Task details -> Exactly the lines below, starting with the one containing "Image resolution: width=933" and going on through the one containing "Screen dimensions: 1077x526", must be reproduced, both ends included, and no pictures with them.

Screenshot grounding data ->
********
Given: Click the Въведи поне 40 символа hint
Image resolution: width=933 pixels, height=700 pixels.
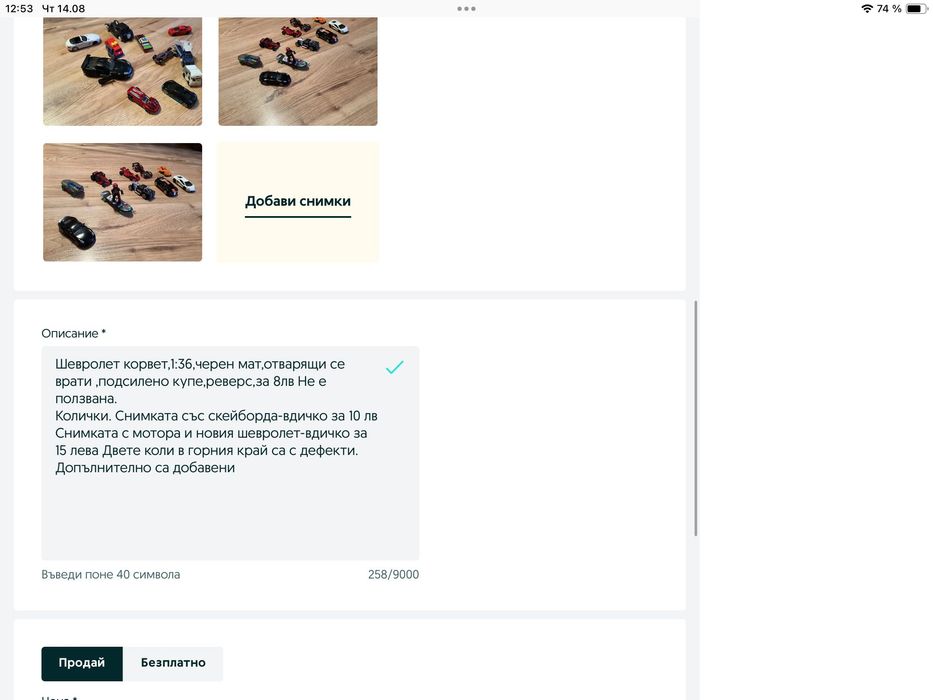Looking at the screenshot, I should 111,574.
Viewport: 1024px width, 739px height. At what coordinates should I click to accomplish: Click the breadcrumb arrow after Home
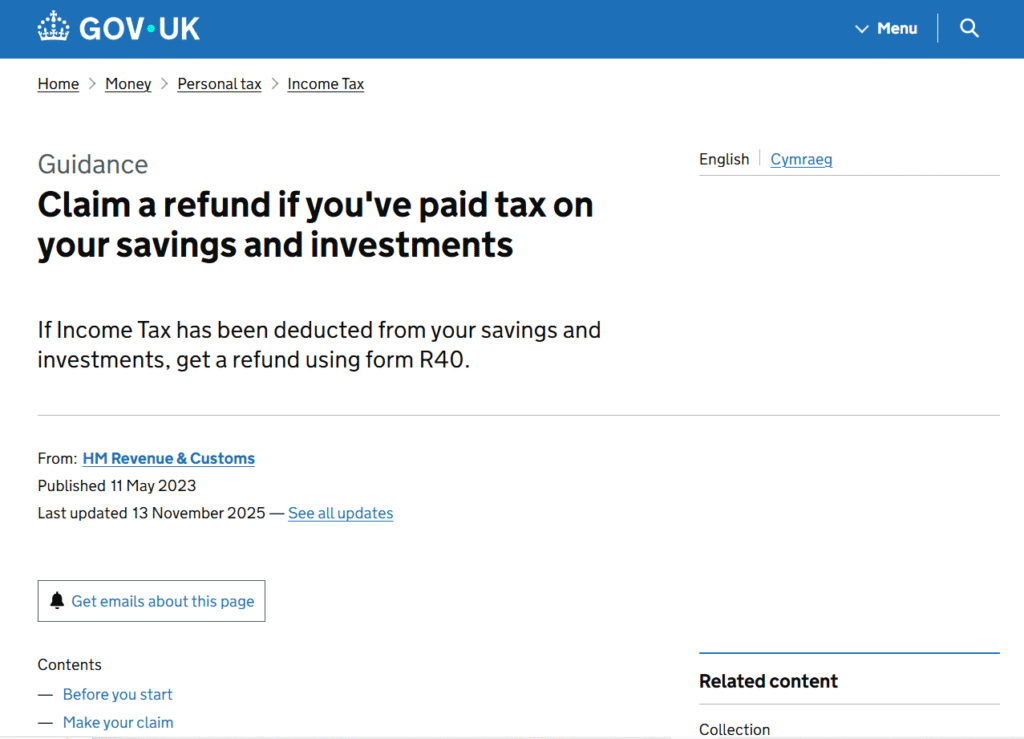pyautogui.click(x=90, y=84)
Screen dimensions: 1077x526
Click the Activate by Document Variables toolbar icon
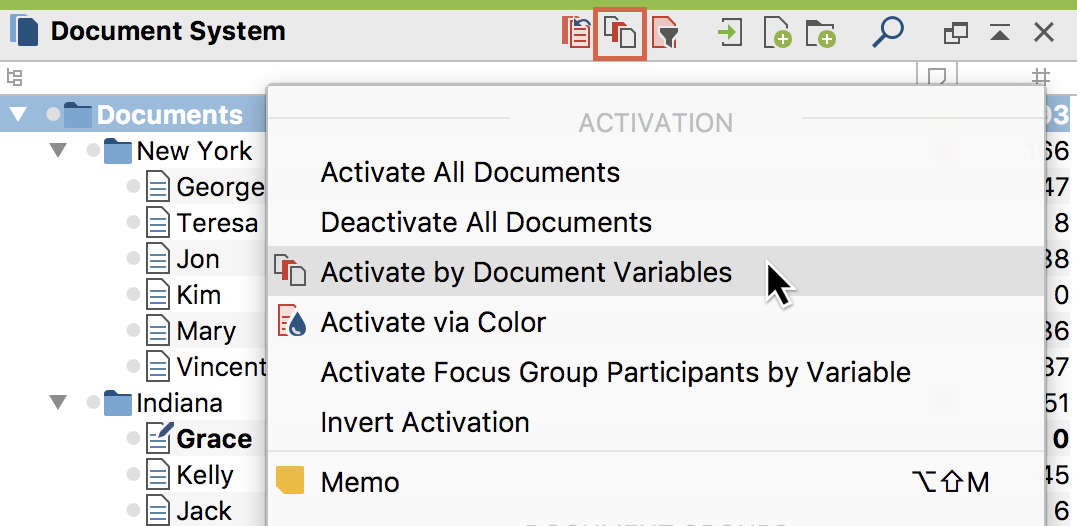tap(620, 33)
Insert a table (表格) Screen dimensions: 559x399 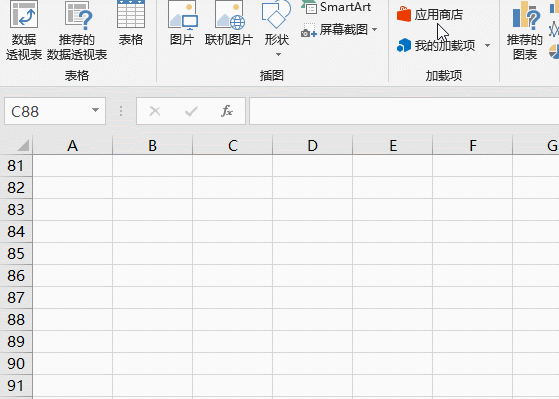[x=131, y=24]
********
Task output ->
Image resolution: width=933 pixels, height=700 pixels.
Looking at the screenshot, I should 111,574.
Viewport: 1024px width, 739px height. At what coordinates should I click to accomplish: Click the breadcrumb arrow after Home
pyautogui.click(x=90, y=84)
Screen dimensions: 1077x526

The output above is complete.